One thing I noticed about Scribd's viewer: it doesn't show you the full resolution of your document, at least not if it is 600 dpi. I suppose you can download the PDF if this is a problem, but that might be mildly annoying.

Unlike Scribd, Google Drive allows files greater than 100 Mb. But, a PDF bigger than 25 Mb won't be searched or shown in the built-in viewer. In other words it is just an opaque (dumb) bunch of bits.

Okay so that's what I have to share about my experiences digitizing books. What follows is a postscript on the narrow issue of how to fix PDF search on 64-bit Windows.

Postscript: How to fix PDF search on 64-bit Windows

One of the big advantages of having your books digitized with OCR is the ability to search within a book and among all your books. To my dismay, this was not working for me on Windows.

The reason, I discovered, to my horror, is that on 64-bit Windows, PDFs won't be indexed unless you install a special "IFilter" program from Adobe. Once I did this and rebuilt the index, PDF search started working.

In my opinion, this is really bush league stuff from an otherwise major league company like Adobe. Though a little weird, I respect their choice to not have a 64-bit version of Acrobat. The 32-bit version works fine and I suppose Acrobat is unlikely to require more than the 2 Gb or so of memory that would trigger the need for a 64-bit version. But, they should have figured out how to install this 64-bit IFilter thing along with the 32-bit application, when it is being installed on a 64-bit OS.

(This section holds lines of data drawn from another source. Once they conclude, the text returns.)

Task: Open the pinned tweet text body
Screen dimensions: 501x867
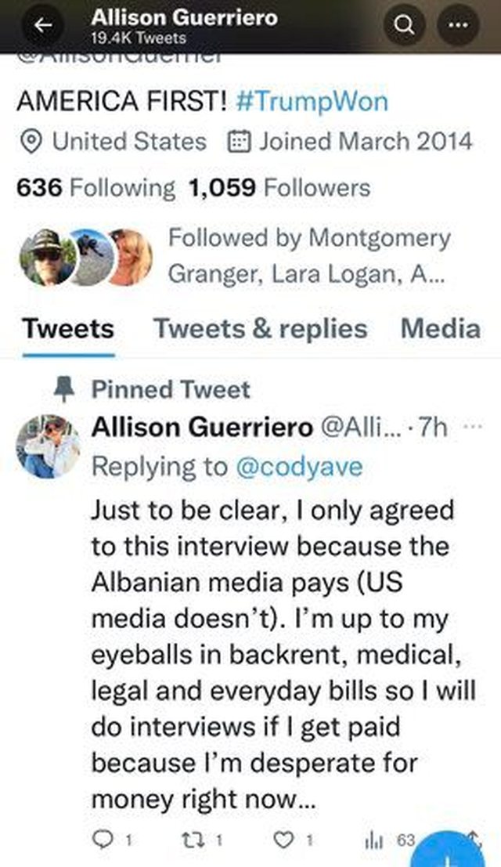Action: point(283,655)
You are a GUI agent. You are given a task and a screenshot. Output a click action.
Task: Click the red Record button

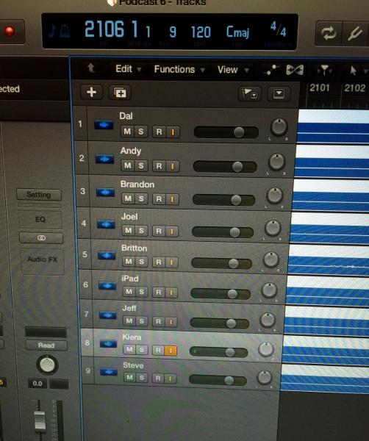tap(10, 31)
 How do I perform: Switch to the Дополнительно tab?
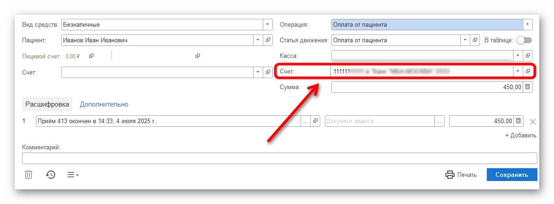[104, 104]
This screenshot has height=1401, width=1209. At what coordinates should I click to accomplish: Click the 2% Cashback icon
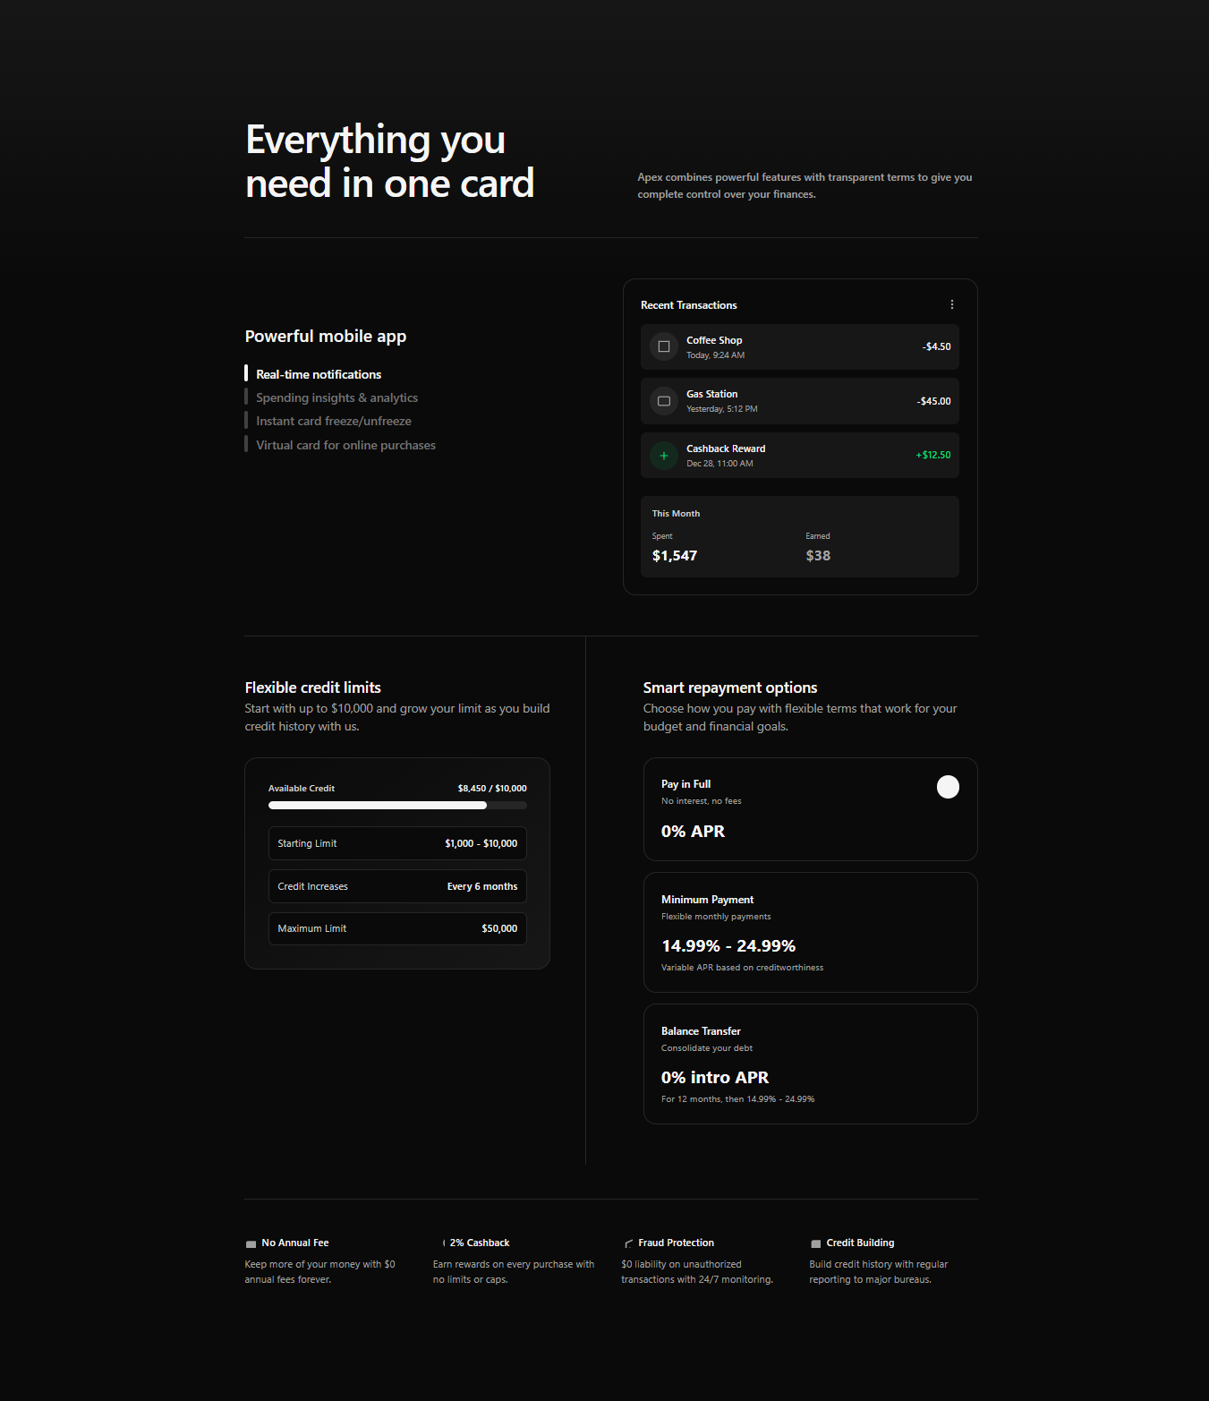pyautogui.click(x=443, y=1243)
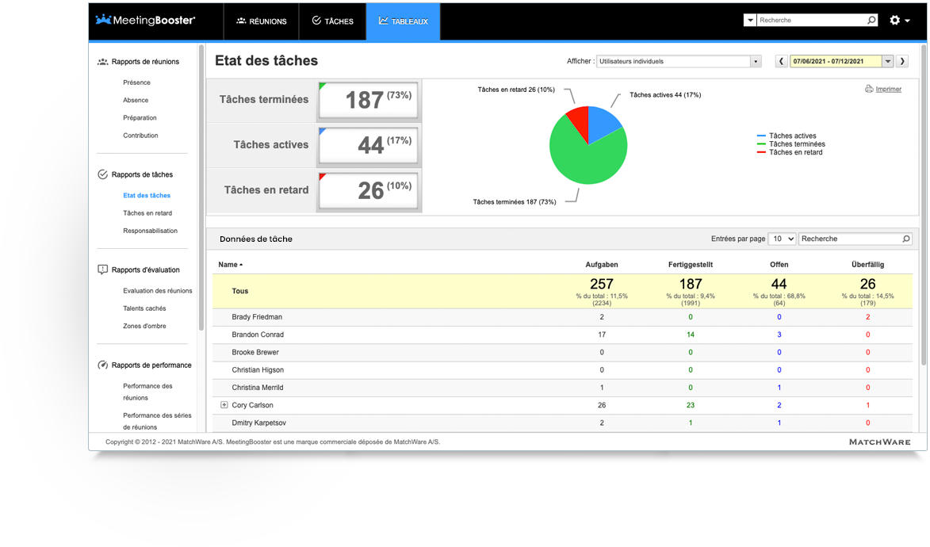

I try not to indulge in Windows-bashing or Mac booster-ism unless I have something specific to say. So I guess I'd modify the adage
If you don't have anything nice to say, don't say anything at all.
If you don't have anything specific to say, don't say anything at all.
Here I have something specific to say. Mac's built-in PDF support is nice. You get a viewer (Preview) and search right out of the box. On Windows, it is mildly annoying that one must install a viewer (usually Acrobat Reader) on each new machine, but it is close to infuriating that indexing (search) doesn't work even when you do that install! Without some intrepid Googling to figure out that this is a 64-bit problem, you won't be able to figure out why indexing works on some machines and not others. (The answer is that some machines are running 32-bit Windows and some machines are running 64-bit Windows!)